[Stored data entries]
================================

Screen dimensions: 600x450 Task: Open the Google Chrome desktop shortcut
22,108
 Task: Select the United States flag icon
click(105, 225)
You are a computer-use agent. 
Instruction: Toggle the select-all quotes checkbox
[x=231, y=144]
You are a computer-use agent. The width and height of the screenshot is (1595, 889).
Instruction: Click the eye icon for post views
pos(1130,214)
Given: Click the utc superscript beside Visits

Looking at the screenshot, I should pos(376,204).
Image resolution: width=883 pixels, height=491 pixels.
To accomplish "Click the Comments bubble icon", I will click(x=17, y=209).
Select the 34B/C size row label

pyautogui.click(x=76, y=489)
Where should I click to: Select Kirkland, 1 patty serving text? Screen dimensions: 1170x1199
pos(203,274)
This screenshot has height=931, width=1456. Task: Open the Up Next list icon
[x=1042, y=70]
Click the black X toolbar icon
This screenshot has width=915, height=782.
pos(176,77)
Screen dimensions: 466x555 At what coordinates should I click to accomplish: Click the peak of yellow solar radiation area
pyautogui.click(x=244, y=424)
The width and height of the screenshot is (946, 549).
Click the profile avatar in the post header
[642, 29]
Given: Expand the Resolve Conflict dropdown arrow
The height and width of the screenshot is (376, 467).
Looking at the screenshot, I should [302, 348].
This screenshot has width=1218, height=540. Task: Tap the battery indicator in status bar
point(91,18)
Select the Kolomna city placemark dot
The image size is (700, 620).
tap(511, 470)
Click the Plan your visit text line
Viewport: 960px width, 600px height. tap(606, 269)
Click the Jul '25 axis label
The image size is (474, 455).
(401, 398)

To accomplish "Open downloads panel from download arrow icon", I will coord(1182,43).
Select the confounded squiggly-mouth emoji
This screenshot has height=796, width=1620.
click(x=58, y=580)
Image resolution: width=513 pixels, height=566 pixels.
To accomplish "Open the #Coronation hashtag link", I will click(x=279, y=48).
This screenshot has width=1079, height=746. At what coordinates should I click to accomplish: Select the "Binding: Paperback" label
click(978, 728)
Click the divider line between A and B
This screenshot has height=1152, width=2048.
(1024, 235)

================================

* **Exercise goal**
A full, exact repeat of the entries above is required.

* **Exercise result**
Screen dimensions: 600x450 Task: Open the Google Chrome desktop shortcut
22,108
 Task: Select the United States flag icon
click(105, 225)
You are a computer-use agent. 
Instruction: Toggle the select-all quotes checkbox
[x=231, y=144]
You are a computer-use agent. The width and height of the screenshot is (1595, 889).
Instruction: Click the eye icon for post views
pos(1130,214)
Given: Click the utc superscript beside Visits

Looking at the screenshot, I should pos(376,204).
Image resolution: width=883 pixels, height=491 pixels.
To accomplish "Click the Comments bubble icon", I will click(x=17, y=209).
Select the 34B/C size row label

pyautogui.click(x=76, y=489)
Where should I click to: Select Kirkland, 1 patty serving text? Screen dimensions: 1170x1199
pos(203,274)
This screenshot has height=931, width=1456. Task: Open the Up Next list icon
[x=1042, y=70]
Click the black X toolbar icon
This screenshot has width=915, height=782.
pos(176,77)
Screen dimensions: 466x555 At what coordinates should I click to accomplish: Click the peak of yellow solar radiation area
pyautogui.click(x=244, y=424)
The width and height of the screenshot is (946, 549).
Click the profile avatar in the post header
[642, 29]
Given: Expand the Resolve Conflict dropdown arrow
The height and width of the screenshot is (376, 467).
Looking at the screenshot, I should [302, 348].
This screenshot has width=1218, height=540. Task: Tap the battery indicator in status bar
point(91,18)
Select the Kolomna city placemark dot
The image size is (700, 620).
tap(511, 470)
Click the Plan your visit text line
Viewport: 960px width, 600px height. tap(606, 269)
Click the Jul '25 axis label
The image size is (474, 455).
(401, 398)

To accomplish "Open downloads panel from download arrow icon", I will coord(1182,43).
Select the confounded squiggly-mouth emoji
This screenshot has height=796, width=1620.
click(x=58, y=580)
Image resolution: width=513 pixels, height=566 pixels.
To accomplish "Open the #Coronation hashtag link", I will click(x=279, y=48).
This screenshot has width=1079, height=746. At what coordinates should I click to accomplish: Select the "Binding: Paperback" label
click(978, 728)
Click the divider line between A and B
This screenshot has height=1152, width=2048.
(1024, 235)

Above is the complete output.